2022 Recap

We Decide 2022 Annual Review

Since 2020 and throughout 2022, the We Decide Tennessee coalition has allied with local elected officials from across the state – whether from urban, rural, or suburban communities – and driven them to take action against state preemption through public sign-on letters, op-eds, public events/roundtables, outreach to state legislators, and more. 

In Spring of 2022, we focused our proactive work on the paid leave preemption repeal bill, which would restore the option for local governments to consider how to best address the need for paid leave in their communities. For that bill, we wrote an open letter signed by 12 local elected officials from across the state. We also worked with City Councilwoman Ellen Smith of Oak Ridge to draft an op-ed in support of the bill that was published in both Nashville and Knoxville. During the committee hearing, we received bipartisan support on the bill for the second year in a row.

(Listing of where items appear)
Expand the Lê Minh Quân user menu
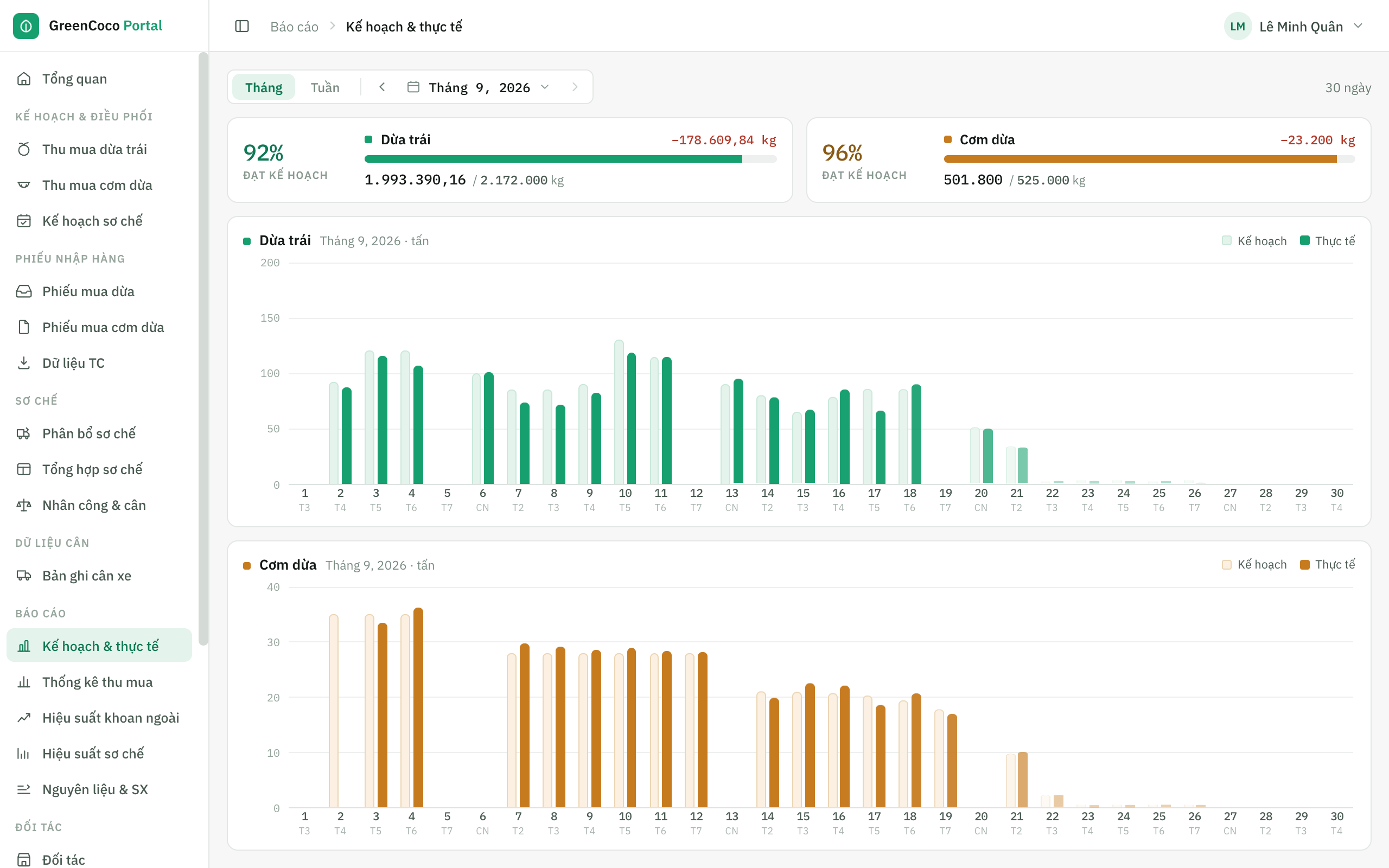Screen dimensions: 1389x868 coord(1294,27)
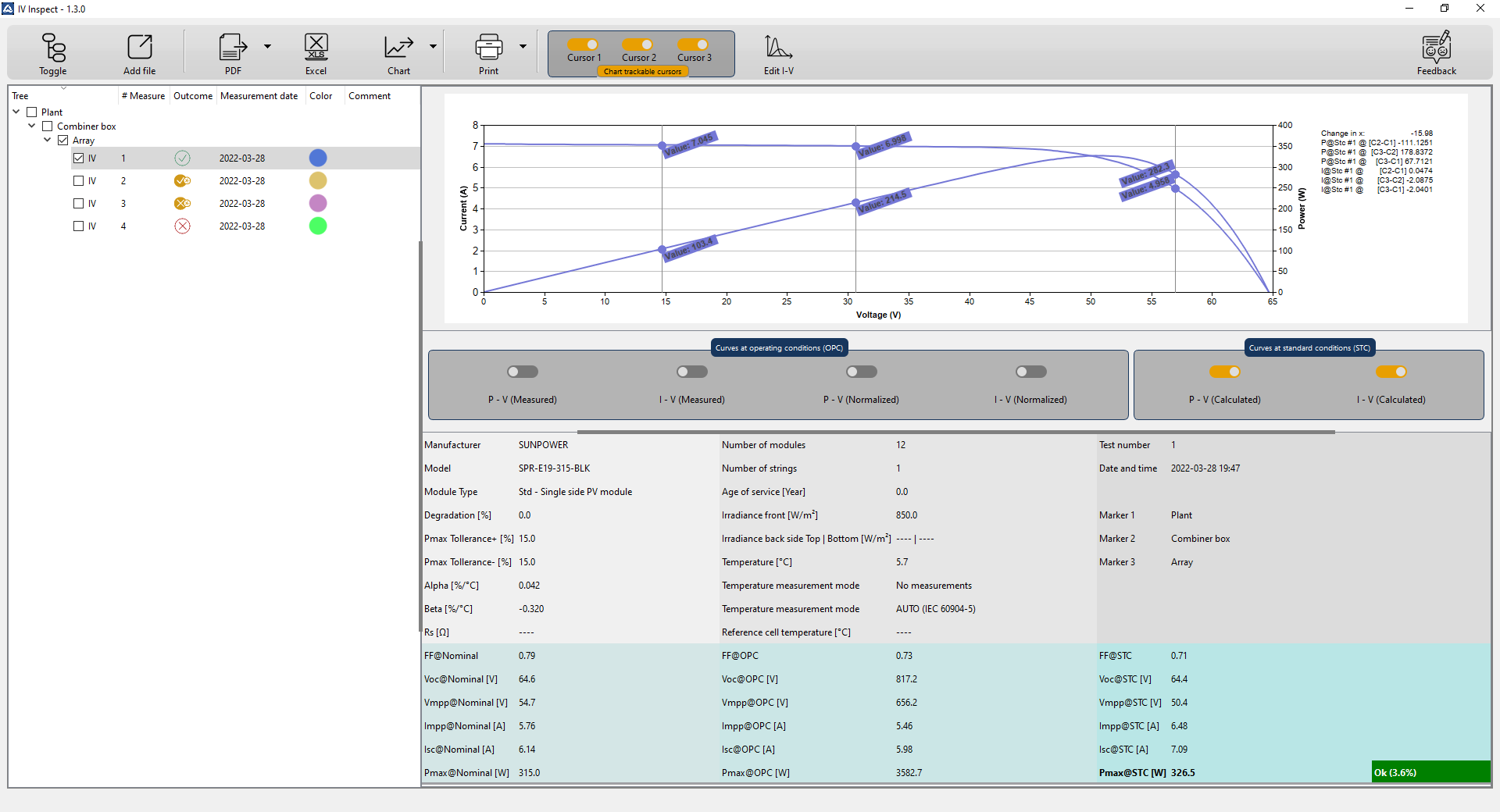Image resolution: width=1500 pixels, height=812 pixels.
Task: Export data using the Excel icon
Action: (x=316, y=48)
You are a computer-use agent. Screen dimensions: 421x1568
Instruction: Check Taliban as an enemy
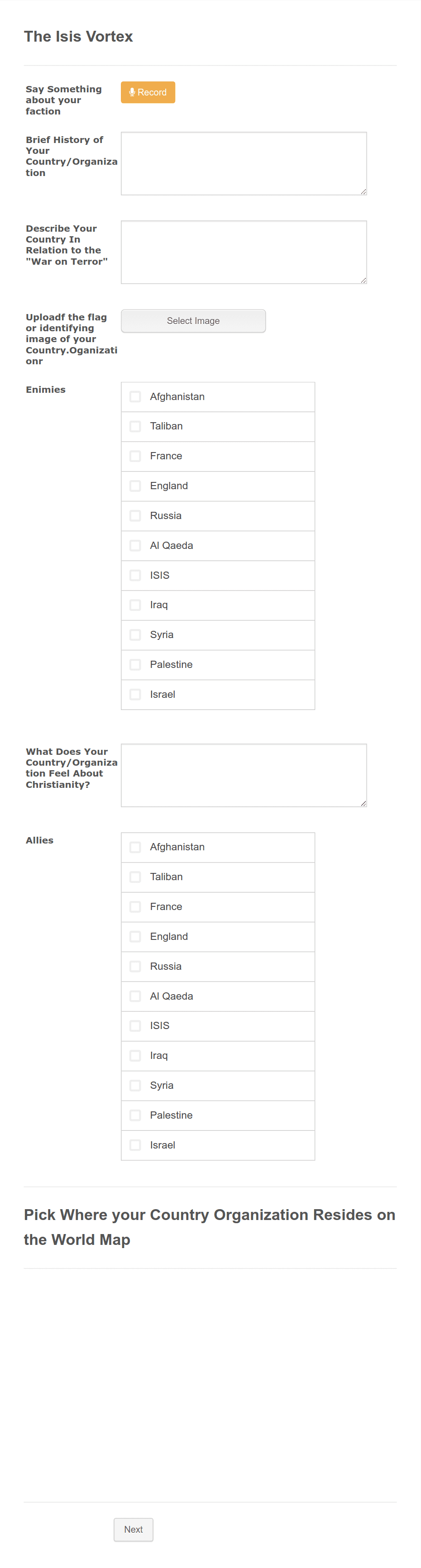click(134, 426)
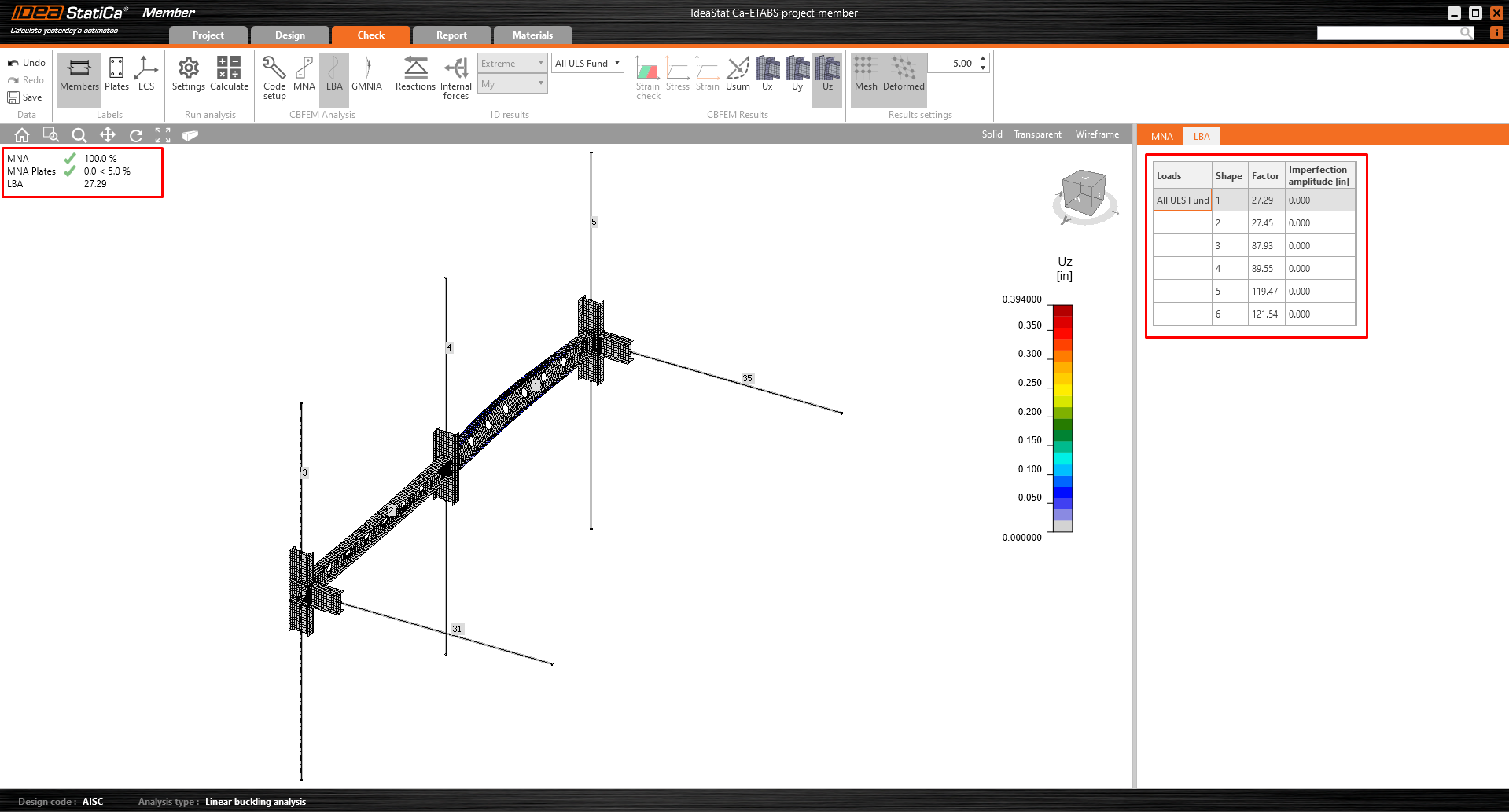Switch to the MNA results tab

point(1161,137)
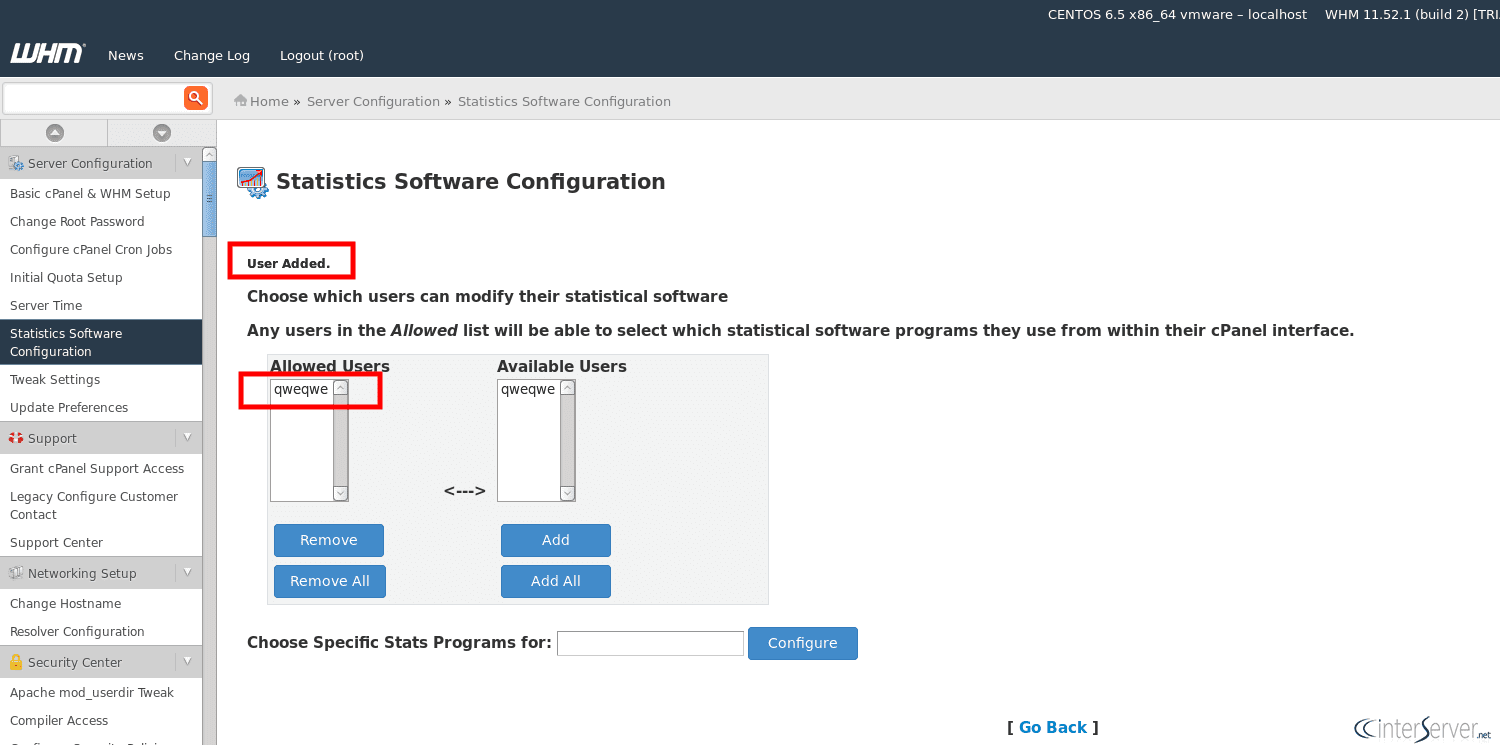1500x745 pixels.
Task: Click the Home breadcrumb icon
Action: coord(240,101)
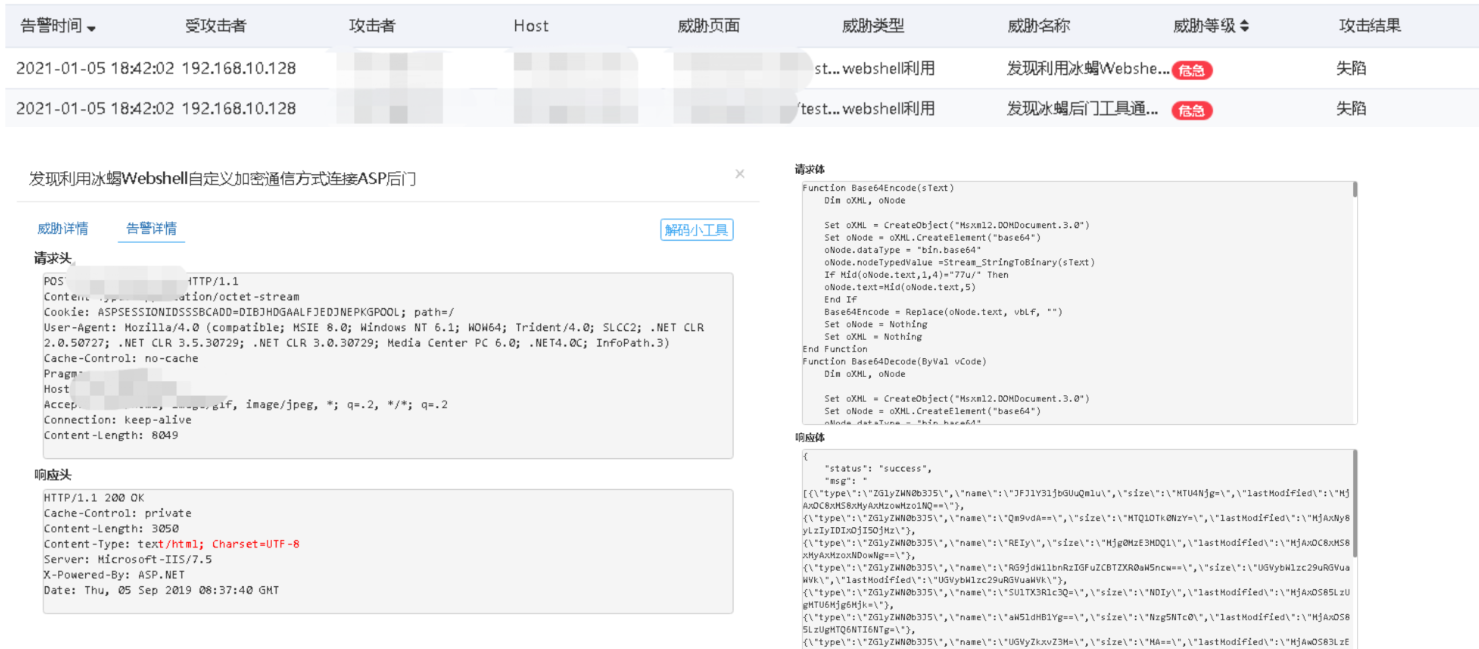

• [CHALLENGE]: Summarize the We Decide 2022 annual review in two sentences.

• [TASK RESULT]: Since 2020 and throughout 2022, the We Decide Tennessee coalition has worked with local elected officials from urban, rural, and suburban communities across the state, driving them to act against state preemption through sign-on letters, op-eds, public events, outreach to state legislators, and more. In Spring of 2022, the coalition focused on the paid leave preemption repeal bill, producing an open letter signed by 12 local elected officials and an op-ed with Oak Ridge City Councilwoman Ellen Smith published in Nashville and Knoxville, and the bill received bipartisan support at its committee hearing for the second year in a row.